Sebastian. Então era esse o nome do mais jovem.
"Necessário?" Sebastian se virou num estalo pro lorde de cabelos prateados. "O que é necessário é a gente parar de jogar bons recursos num buraco sem fundo!" Ele apontou pra porta de ferro, a mão tremendo de raiva. "Aquilo lá dentro não é mais o Mordred. Não é o Mordred há quinhentos anos. É um parasita, drenando nossa força, consumindo nossos suprimentos. E pra quê? Pra manter viva uma lembrança?"
Eu continuei no chão, imóvel, sem ousar me mexer. Eles falavam de mim como se eu não estivesse ali. Como se eu já estivesse morta.
"Eu cansei disso", Sebastian continuou, a voz abaixando pra algo mais frio, mais perigoso. "A gente mal tá se virando. As minas estão se esgotando, o imposto de sangue dos Lycans inferiores fica mais difícil de coletar a cada ano, e é pra continuar jogando escravas do prazer pra uma besta que nem reconhece o que tá recebendo?" Ele cuspiu no chão. "Chega de garotas. Chega de comida. Deixa ele morrer de fome. Deixa ele definhar até não sobrar nada além de ossos e pelo. Aí, sim, a gente pode finalmente seguir em frente."

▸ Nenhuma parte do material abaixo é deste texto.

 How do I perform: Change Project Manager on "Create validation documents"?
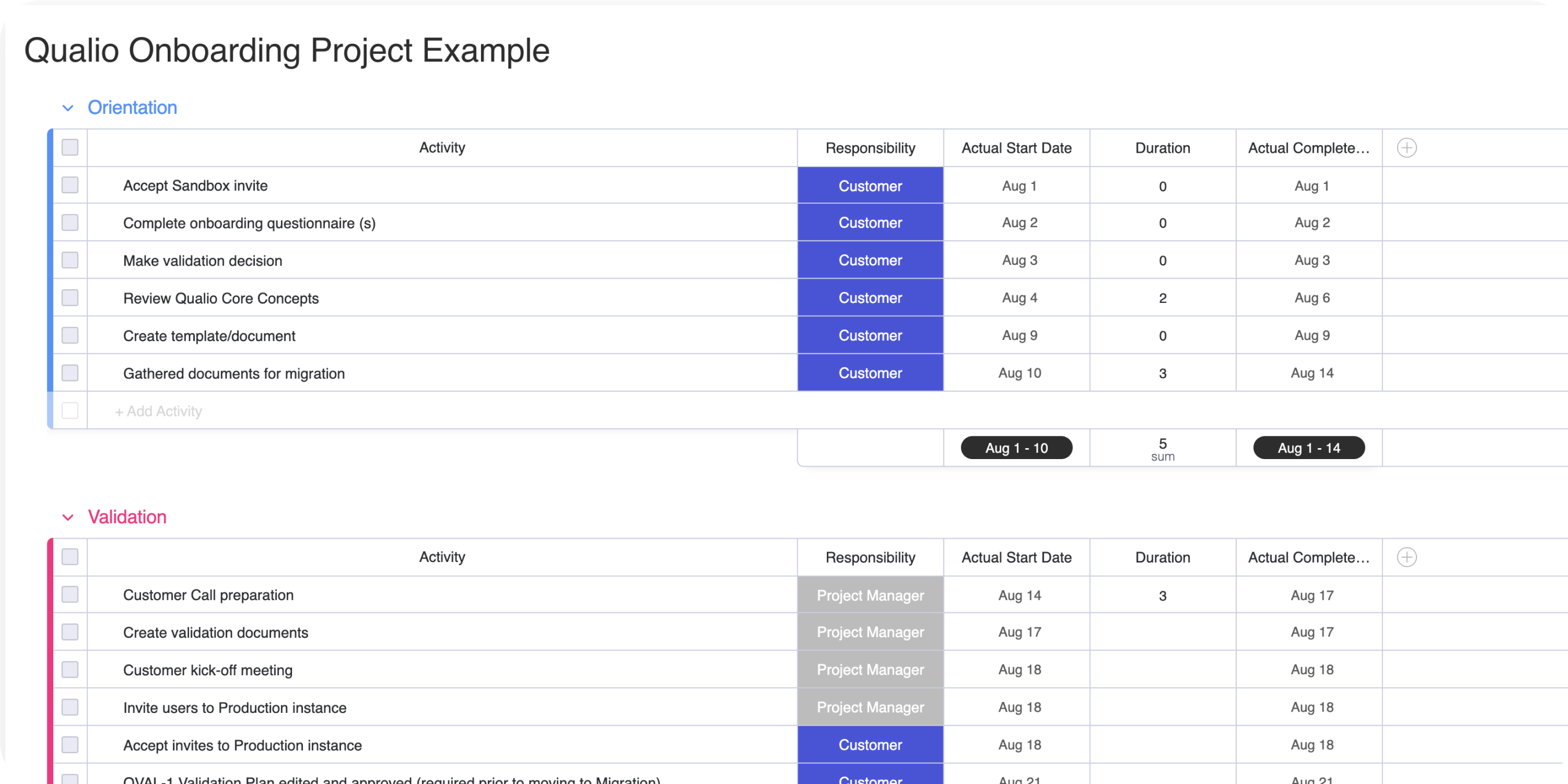[870, 632]
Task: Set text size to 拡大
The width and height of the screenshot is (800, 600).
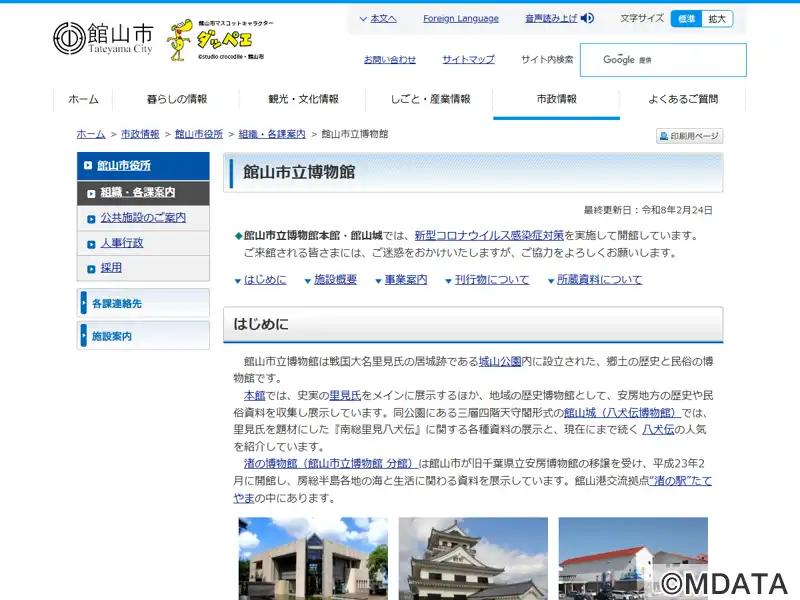Action: [717, 18]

"E quantos dos nossos vão morrer quando ele escapar de novo?" A voz do lorde de pelagem cor de ferrugem era controlada, clínica. Ele deu um passo à frente, os olhos cor de âmbar refletindo a luz das tochas. "Você não estava aqui dois meses atrás, Sebastian. Você não viu o que aconteceu quando atrasamos a alimentação dele por três dias."
"Eu sei os números", Sebastian retrucou na hora.
"Então você sabe que perdemos muitos Lycans em vinte e quatro horas." O tom do lorde de cor ferrugem não mudou, mas havia aço por baixo. "Dez deles eram fêmeas. Fêmeas de cria. Você entende o que isso significa pra nossa população, que já tá em declínio?"
Minha mente girava.
"Ele atravessou três camadas de barreiras reforçadas", o lorde continuou. "Massacrou tudo no caminho — guardas, servos, prisioneiros. A gente teve que selar uma ala inteira da fortaleza. O sangue levou semanas pra ser limpo."
Senti a bile subir na garganta.
E eles iam me jogar pra aquela coisa de qualquer jeito.